### What you have to do
Rename "Build Project" to "Compile Project" in the listing, starting at the line that contains "Chindia Târgoviște row" and ending after the line that contains "Action: [75, 290]". Reproduce only those lines, without the pictures.

(Entries on finding words and elements)
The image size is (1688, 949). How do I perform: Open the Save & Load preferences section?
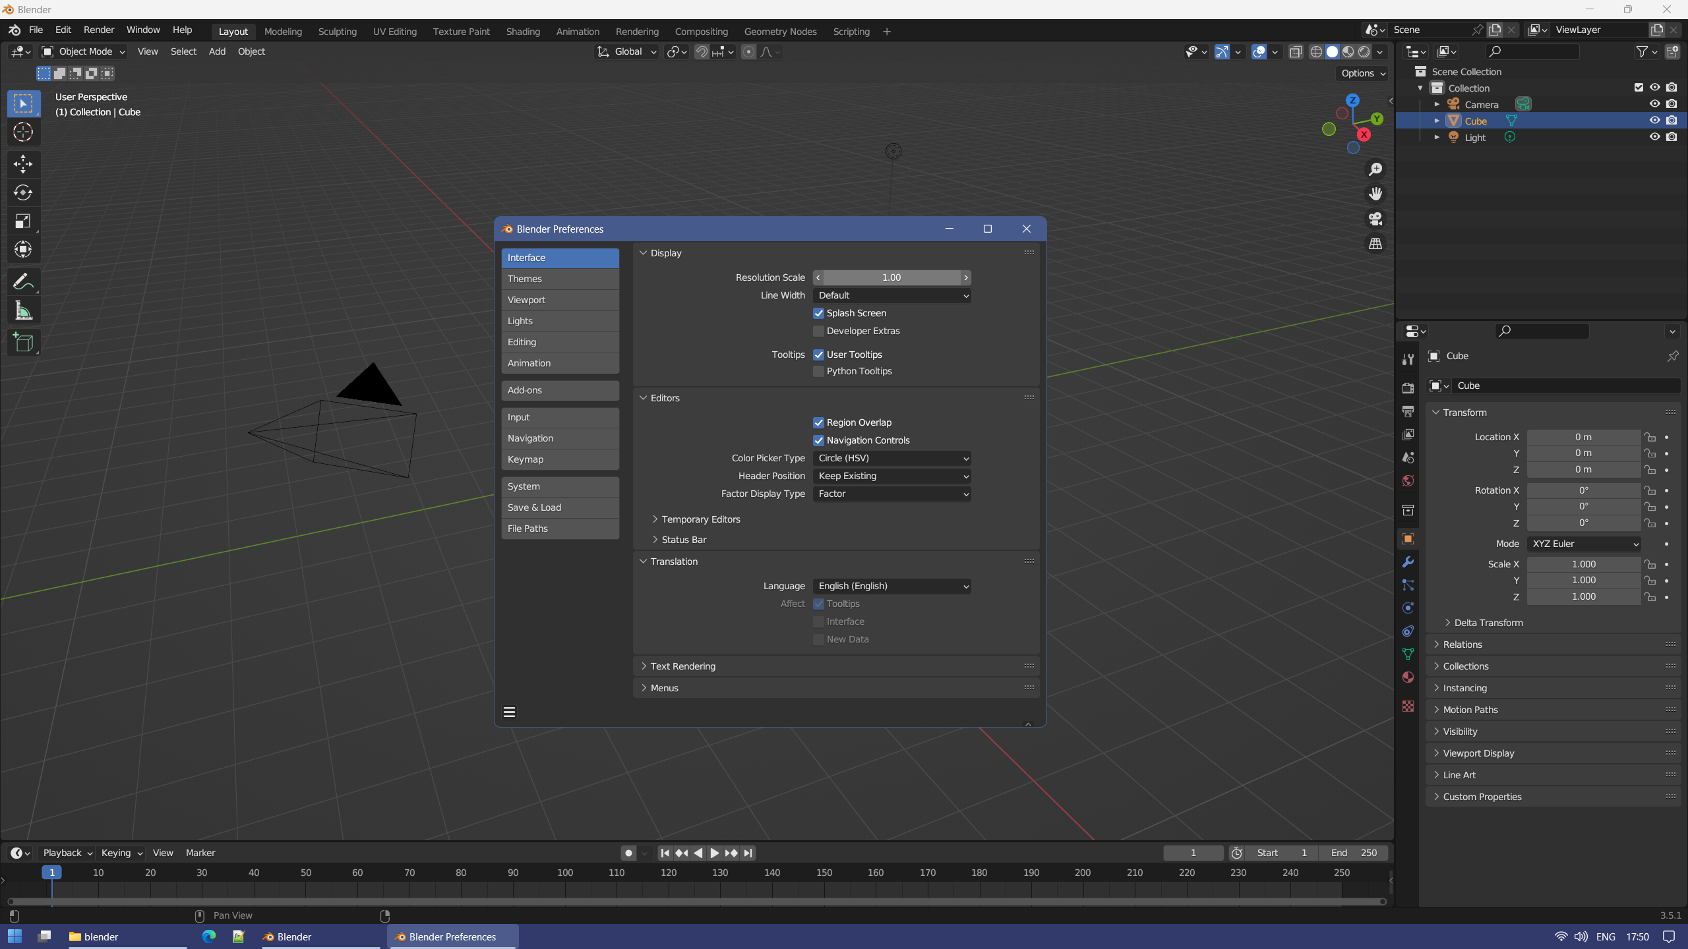pos(560,507)
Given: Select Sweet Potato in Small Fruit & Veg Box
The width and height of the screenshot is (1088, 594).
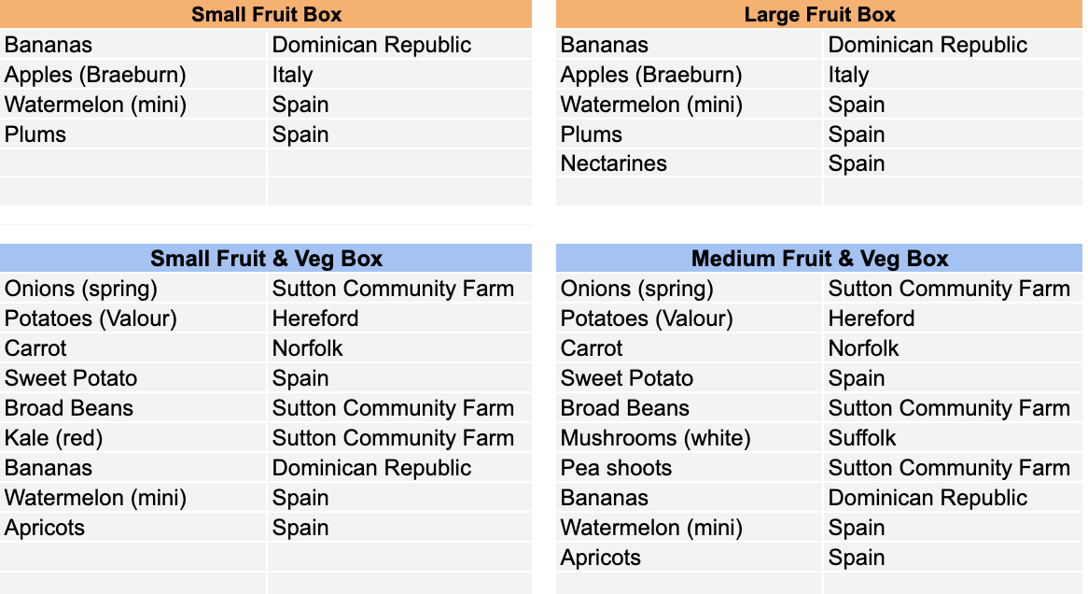Looking at the screenshot, I should click(x=133, y=378).
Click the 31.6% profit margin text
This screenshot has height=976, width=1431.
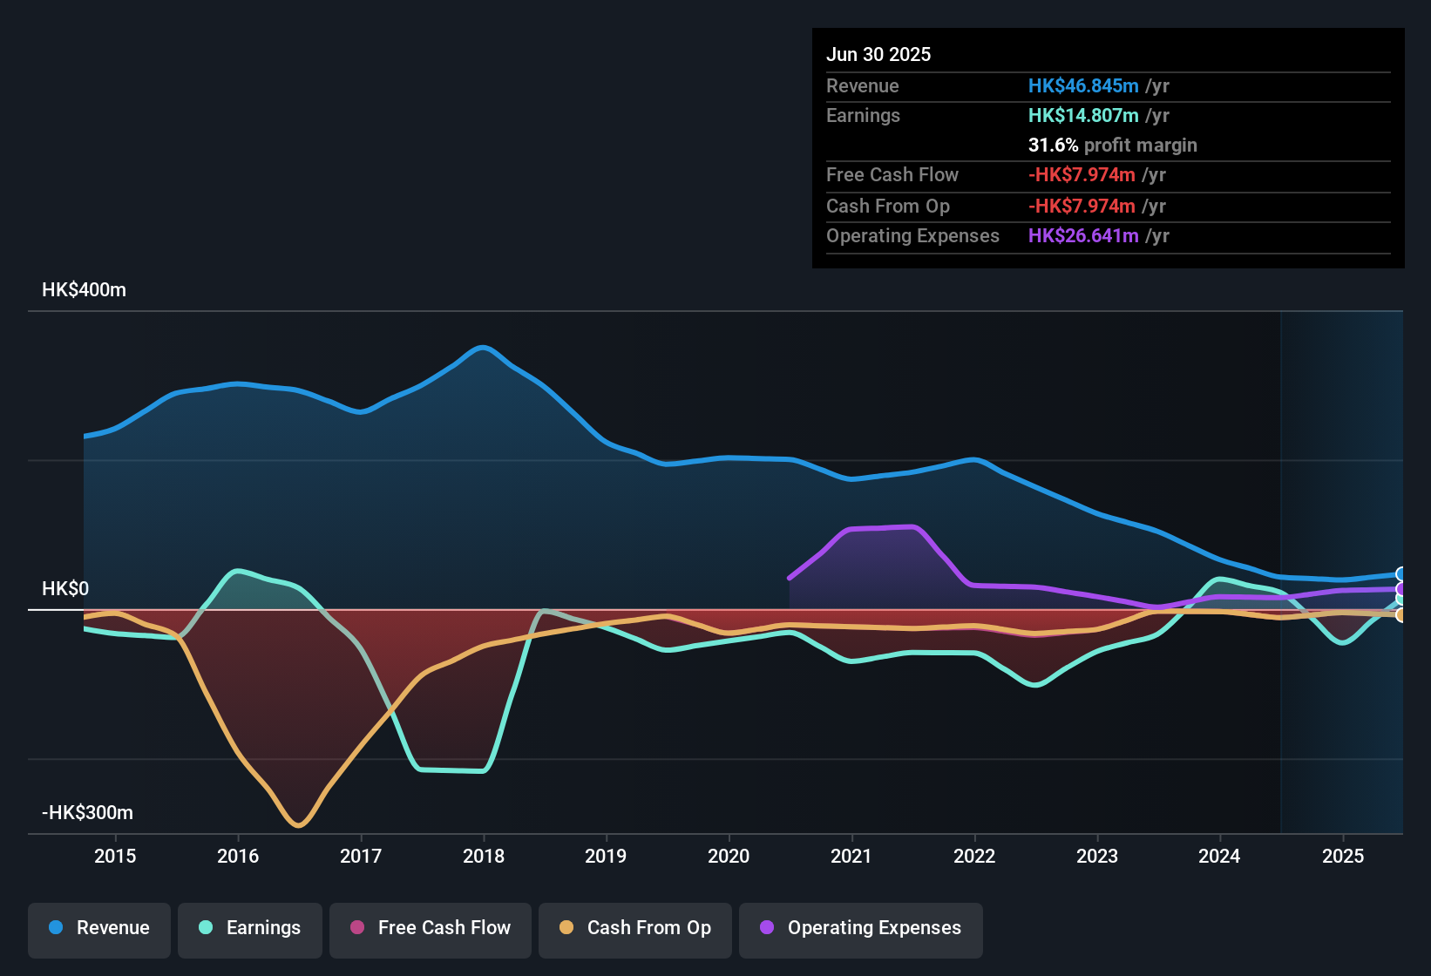(x=1112, y=145)
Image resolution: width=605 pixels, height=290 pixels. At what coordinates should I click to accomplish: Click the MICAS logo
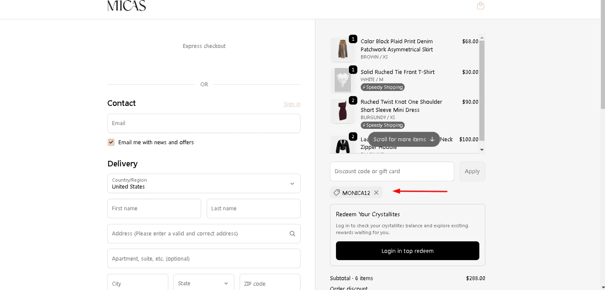pyautogui.click(x=126, y=6)
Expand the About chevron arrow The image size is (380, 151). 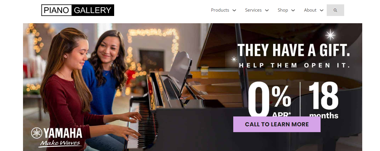pyautogui.click(x=321, y=10)
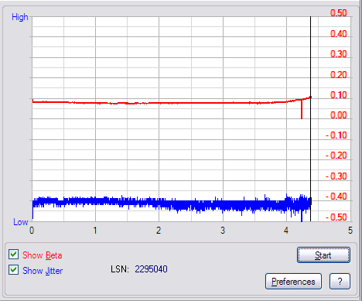
Task: Click the 0.50 label on beta axis
Action: tap(339, 13)
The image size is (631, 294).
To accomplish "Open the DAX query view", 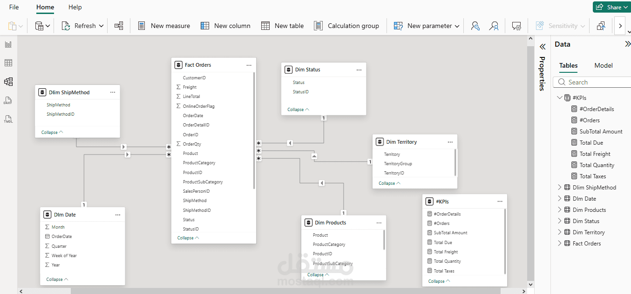I will (8, 100).
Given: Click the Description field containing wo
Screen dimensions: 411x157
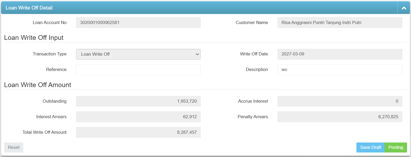Looking at the screenshot, I should 340,69.
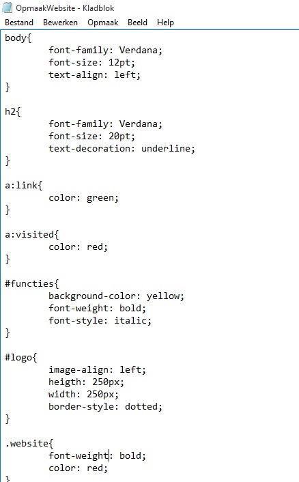This screenshot has height=482, width=299.
Task: Click the word 'Verdana' in body rule
Action: tap(139, 50)
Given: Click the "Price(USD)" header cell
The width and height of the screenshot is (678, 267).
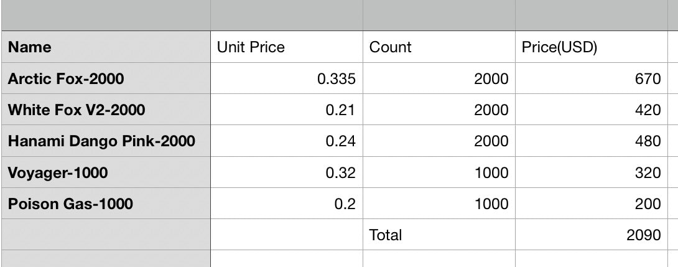Looking at the screenshot, I should click(x=591, y=47).
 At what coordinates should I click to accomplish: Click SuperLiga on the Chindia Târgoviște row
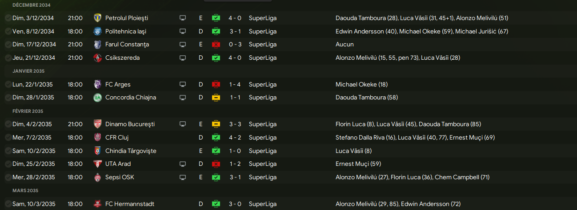(263, 151)
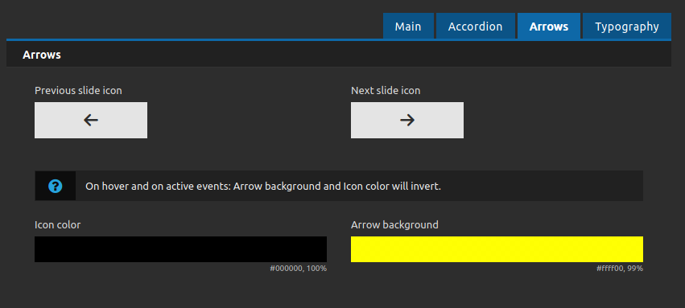Click the hover events info message text

(x=263, y=187)
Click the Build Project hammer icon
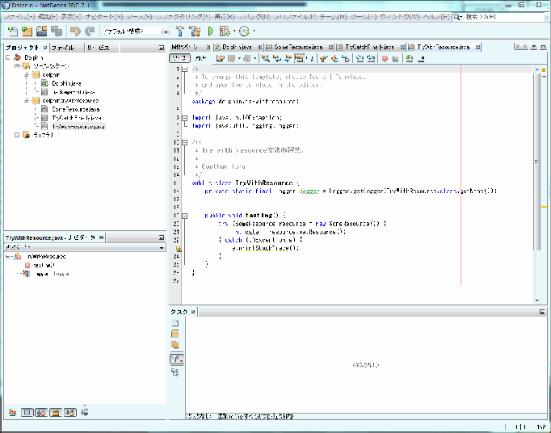The image size is (551, 433). click(x=179, y=32)
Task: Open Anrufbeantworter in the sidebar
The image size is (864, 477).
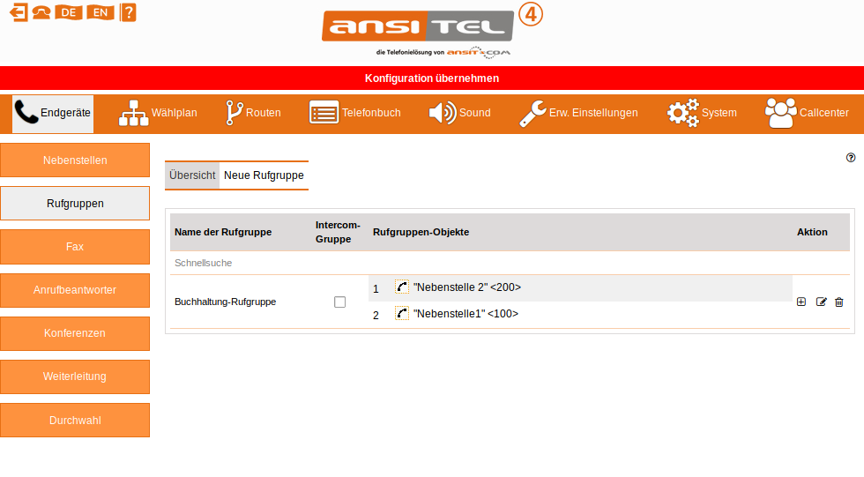Action: [75, 290]
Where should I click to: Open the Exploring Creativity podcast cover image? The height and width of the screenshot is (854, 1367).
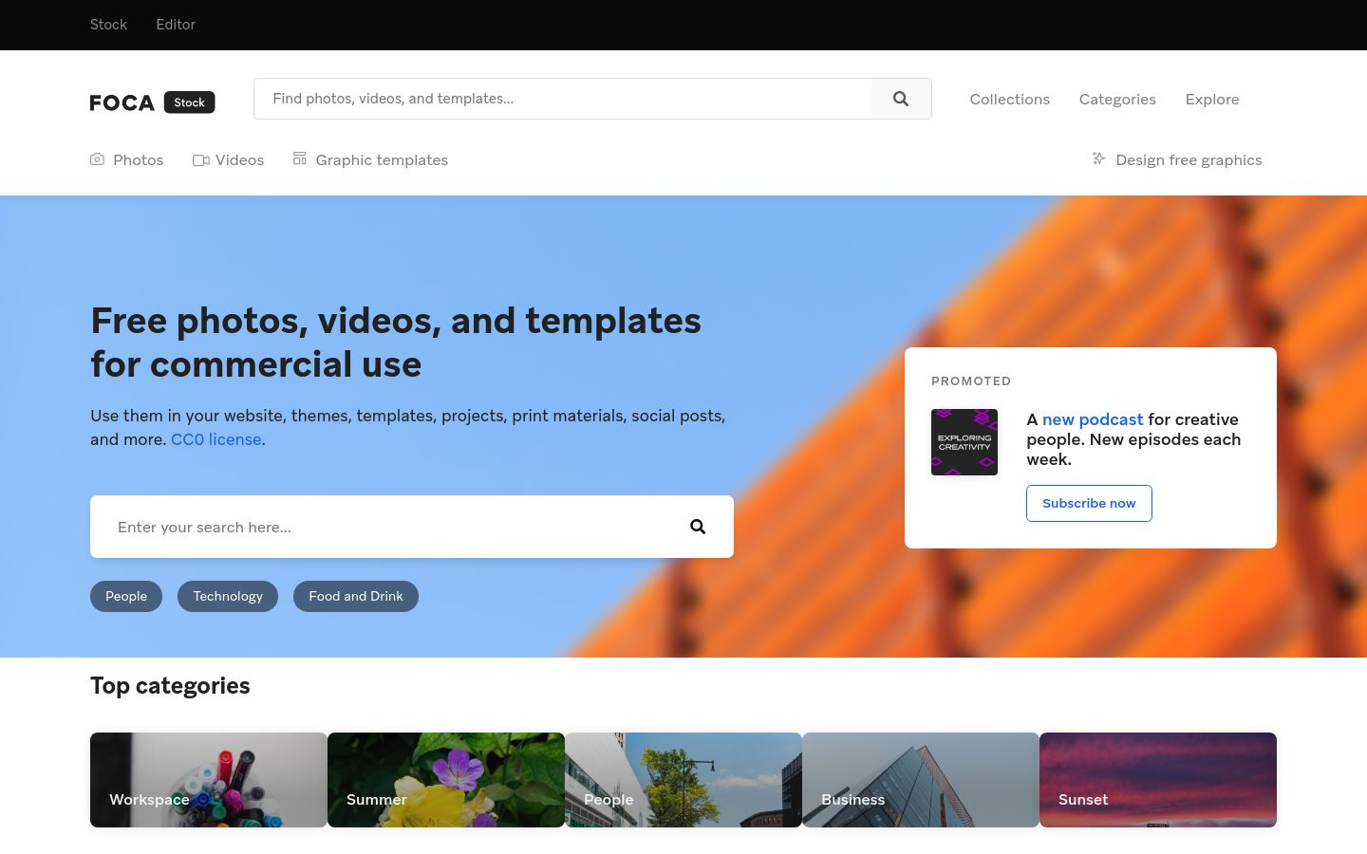[x=964, y=442]
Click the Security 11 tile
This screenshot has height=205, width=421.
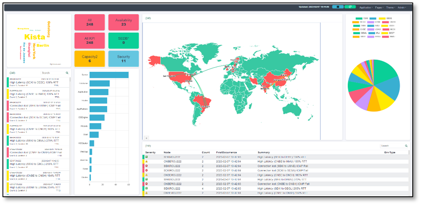123,58
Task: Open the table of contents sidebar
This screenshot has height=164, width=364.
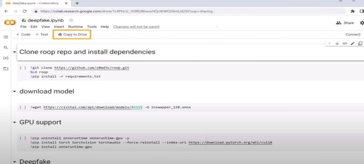Action: pos(6,37)
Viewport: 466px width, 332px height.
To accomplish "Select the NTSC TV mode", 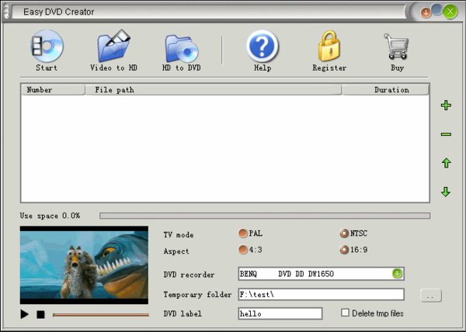I will [x=344, y=233].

### Response for this exercise
 At what coordinates should I click to accomplish: Click SuperLiga on the Chindia Târgoviște row
(263, 151)
Click the hover events info message text

(x=263, y=187)
Click the Compile Project hammer icon
The image size is (551, 433). click(x=179, y=32)
Task: Open Anrufbeantworter in the sidebar
The image size is (864, 477).
Action: [75, 290]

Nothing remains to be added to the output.